Over 70 attendees heard from speakers including Onyebuchi Sibeudu, head of safety and environment at the Nigerian government’s Department of Petroleum Resources; Mohammed Dewu from the Petroleum Technology Development Fund; Musa Rabiu from the Nigerian National Petroleum Company; and Amadi Amadi, S & E technical manager, Shell Nigeria.

Nigeria is Africa’s largest oil producer and employs around 12.5% of the region’s labor pool. OPITO, an international oil and gas skills organization whose safety training is taken by 250,000 people every year, was approached by the Nigerian government and oil and gas producers with the aim to improve the skills of local workers and develop the technical competence needed to carry out their roles safely.

OPITO’s group chief executive David Doig said: “There is an increasing awareness in Nigeria of the value in ensuring the competency of the offshore workforce and the benefits of improving the levels of safety for each individual.”

He added that there are three training providers in Nigeria approved to deliver OPITO’s standards while another seven companies signed up for the workshop showing a commitment to adopt OPITO standards.

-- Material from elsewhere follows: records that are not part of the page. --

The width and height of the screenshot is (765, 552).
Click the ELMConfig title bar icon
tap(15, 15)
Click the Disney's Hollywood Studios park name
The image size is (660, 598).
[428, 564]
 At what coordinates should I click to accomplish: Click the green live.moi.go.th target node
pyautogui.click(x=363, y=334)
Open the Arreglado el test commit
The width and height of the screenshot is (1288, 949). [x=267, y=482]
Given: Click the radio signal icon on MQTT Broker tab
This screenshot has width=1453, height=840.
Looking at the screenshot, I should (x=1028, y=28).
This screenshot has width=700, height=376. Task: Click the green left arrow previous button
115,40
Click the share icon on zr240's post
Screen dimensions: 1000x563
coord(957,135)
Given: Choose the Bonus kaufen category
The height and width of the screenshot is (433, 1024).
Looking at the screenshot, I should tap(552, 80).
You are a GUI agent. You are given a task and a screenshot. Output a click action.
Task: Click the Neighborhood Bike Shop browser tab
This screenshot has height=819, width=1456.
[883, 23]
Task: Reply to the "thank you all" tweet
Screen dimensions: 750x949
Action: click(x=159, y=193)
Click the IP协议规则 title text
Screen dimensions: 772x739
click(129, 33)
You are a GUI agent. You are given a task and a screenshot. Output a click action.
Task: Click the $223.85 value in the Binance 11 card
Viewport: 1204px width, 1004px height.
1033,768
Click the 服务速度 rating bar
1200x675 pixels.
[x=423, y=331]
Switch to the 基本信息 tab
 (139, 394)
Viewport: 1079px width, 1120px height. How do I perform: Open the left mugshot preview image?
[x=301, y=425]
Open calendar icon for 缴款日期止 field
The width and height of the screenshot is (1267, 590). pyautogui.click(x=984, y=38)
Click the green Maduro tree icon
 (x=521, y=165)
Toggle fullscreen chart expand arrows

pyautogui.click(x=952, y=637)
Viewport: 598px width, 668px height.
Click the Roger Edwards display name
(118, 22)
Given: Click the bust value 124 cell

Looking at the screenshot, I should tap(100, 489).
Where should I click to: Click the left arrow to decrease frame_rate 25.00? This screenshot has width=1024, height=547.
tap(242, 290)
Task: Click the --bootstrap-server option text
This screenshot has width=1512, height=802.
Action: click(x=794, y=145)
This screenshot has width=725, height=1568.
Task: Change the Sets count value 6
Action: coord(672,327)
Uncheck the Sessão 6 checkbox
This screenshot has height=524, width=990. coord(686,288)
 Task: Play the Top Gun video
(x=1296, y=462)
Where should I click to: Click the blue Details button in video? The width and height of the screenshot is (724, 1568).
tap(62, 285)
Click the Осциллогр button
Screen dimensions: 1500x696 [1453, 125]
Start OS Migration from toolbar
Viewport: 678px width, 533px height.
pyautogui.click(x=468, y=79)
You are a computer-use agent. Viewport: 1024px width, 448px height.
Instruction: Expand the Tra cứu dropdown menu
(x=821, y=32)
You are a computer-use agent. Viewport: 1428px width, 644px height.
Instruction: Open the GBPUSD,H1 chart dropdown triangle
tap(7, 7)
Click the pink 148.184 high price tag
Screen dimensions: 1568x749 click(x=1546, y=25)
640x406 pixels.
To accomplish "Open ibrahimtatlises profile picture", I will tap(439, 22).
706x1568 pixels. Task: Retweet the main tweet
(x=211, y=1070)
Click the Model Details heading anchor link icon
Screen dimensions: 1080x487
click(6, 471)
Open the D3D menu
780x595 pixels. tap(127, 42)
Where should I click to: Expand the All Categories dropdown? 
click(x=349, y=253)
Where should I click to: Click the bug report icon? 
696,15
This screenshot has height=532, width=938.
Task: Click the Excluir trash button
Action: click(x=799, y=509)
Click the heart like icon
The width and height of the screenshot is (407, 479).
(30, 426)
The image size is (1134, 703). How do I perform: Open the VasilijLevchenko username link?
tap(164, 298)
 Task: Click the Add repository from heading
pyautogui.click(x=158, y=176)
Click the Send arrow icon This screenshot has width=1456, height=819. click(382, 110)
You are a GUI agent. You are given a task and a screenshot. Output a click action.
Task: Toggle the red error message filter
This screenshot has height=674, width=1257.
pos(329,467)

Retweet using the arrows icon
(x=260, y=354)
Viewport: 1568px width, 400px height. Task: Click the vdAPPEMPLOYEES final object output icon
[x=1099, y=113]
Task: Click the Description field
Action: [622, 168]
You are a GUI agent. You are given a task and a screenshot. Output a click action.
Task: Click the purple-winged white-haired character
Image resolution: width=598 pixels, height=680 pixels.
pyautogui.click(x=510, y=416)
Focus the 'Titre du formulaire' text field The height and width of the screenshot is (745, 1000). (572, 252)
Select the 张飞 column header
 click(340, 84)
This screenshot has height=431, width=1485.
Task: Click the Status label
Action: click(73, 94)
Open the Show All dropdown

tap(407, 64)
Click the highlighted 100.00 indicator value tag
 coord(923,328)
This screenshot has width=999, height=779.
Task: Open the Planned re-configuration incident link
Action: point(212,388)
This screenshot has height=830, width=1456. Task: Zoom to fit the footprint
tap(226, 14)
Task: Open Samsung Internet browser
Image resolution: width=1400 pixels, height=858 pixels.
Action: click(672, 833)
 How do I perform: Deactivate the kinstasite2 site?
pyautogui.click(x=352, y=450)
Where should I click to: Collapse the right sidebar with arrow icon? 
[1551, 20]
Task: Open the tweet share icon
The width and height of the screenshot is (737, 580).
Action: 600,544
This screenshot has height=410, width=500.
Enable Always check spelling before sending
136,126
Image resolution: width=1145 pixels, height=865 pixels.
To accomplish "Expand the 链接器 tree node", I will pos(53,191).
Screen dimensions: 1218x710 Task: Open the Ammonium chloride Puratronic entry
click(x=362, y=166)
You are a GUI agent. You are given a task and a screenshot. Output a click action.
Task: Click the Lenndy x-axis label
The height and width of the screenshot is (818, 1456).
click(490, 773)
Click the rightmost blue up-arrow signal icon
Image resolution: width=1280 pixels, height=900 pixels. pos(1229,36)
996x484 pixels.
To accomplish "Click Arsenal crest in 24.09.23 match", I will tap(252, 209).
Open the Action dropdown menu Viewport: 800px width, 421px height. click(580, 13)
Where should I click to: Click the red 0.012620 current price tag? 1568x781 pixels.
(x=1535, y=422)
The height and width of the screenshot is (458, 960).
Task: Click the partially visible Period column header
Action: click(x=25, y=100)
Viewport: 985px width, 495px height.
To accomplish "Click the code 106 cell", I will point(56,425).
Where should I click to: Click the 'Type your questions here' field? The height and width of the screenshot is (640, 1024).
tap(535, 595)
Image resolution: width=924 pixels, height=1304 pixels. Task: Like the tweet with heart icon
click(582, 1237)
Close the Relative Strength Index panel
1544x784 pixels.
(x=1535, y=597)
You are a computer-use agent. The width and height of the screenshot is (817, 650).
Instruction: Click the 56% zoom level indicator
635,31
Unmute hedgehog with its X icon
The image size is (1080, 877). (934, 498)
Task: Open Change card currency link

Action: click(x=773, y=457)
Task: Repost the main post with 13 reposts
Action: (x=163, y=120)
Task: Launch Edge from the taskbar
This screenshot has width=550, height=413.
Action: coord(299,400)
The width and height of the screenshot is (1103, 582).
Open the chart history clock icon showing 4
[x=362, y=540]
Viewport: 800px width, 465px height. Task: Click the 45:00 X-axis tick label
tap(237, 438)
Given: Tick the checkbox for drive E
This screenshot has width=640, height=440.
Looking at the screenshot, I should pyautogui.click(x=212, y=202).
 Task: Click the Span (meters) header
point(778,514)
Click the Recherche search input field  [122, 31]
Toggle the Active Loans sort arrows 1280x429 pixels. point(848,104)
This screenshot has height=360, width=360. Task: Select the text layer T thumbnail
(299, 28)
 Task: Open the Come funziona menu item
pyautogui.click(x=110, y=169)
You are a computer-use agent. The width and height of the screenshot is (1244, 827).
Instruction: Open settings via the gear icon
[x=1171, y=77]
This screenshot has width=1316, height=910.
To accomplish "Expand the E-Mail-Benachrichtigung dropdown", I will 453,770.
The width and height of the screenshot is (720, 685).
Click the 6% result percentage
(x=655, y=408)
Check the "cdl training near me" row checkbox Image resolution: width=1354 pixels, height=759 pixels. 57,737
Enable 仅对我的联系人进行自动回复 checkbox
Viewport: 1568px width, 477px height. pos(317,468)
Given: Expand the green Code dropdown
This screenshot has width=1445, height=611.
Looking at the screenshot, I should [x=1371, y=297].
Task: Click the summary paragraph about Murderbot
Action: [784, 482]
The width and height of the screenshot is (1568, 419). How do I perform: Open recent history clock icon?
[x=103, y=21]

“This interest coupled with that of the government and international firms operating in the region sees Nigeria’s oil and gas industry ready for a new era in safety and competency,” Doig said.

ProAct Safety | 12 July 2016

Column: Special vs. Common Causation

W. Edwards Deming, one of the fathers of manufacturing quality control, explained the difference between special causes and common causes. He was speaking of the causes of defects in manufacturing processes. He explained that sometimes someone does something obviously wrong, a machine malfunctions or raw material has an obvious flaw. When such an event causes a defect in manufacturing, that defect has a special cause. However, sometimes everyone performs normally, machines function as usual, raw materials meet specs, and still a defect happens. Such defects, according to Deming, have common causes. In other words, the cause of the defect is common to the process. It is built in and does not require outside intervention to make it happen. According to Deming, such defects may not happen frequently, and often may not be accurately assessed or diagnosed.

Think how this dichotomy applies to safety. An accidental workplace injury, just like a manufacturing defect, is an undesired and unplanned outcome of a process. Work processes are designed to produce products or services, not defects or injuries. The causes of workplace injuries can fall into the same two categories as the causes of manufacturing process defects. A worker can do something wrong, a machine can malfunction, or irregular events of other kinds can happen. When these things result in accidental injuries, such injuries could be said to have special cause. However, when organizations investigate accidents and fail to find irregular conditions or behaviors as root causes, they do not always consider the alternatives. It is at this level of investigation that Deming’s observations can help improve safety.